Norwell District Secondary School, formerly known as Palmerston High School, and often simply called Norwell or NDSS, is a mid-sized composite high school located in Palmerston, Ontario. The school serves an area of approximately 500 km², including the communities of Palmerston, Harriston, Drayton, Clifford, Moorefield, Rothsay, and for French Immersion, students from more distant towns such as Mount Forest. Most students (over 90%) are bused in.

== Curriculum ==

===Departments===

- Art
- Business
- English
- Family Studies
- Geography
- Guidance/Career Studies
- History
- Languages
- Library
- Math
- Music
- Physical Education
- Science (and CELP)
- Special Education/Alternative Education
- Technology

== Extracurricular activities and clubs ==
Norwell District Secondary School’s athletic teams include badminton, basketball, cross country running, field hockey, ice hockey, soccer, track and field, and volleyball.
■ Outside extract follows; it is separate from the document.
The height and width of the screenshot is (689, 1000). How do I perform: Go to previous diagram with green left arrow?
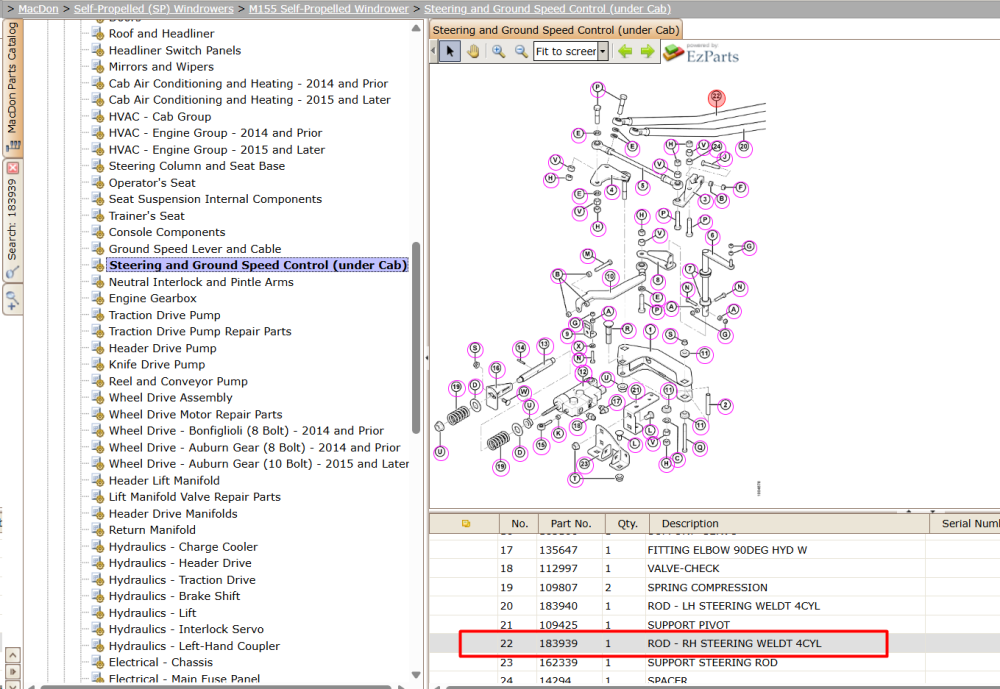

The school hosts tournaments in ice hockey and volleyball, sports in which the school is competitive.

Cut the Mic, formerly known as Infrasonic, is an annual event at Norwell, usually held in April. Bands and musicians within the school perform for the community.

Norwell has held the Relay For Life since 2004 to fundraise for the Canadian Cancer Society. In the first five years of Relay For Life, the school has raised over $200,000 toward this cause.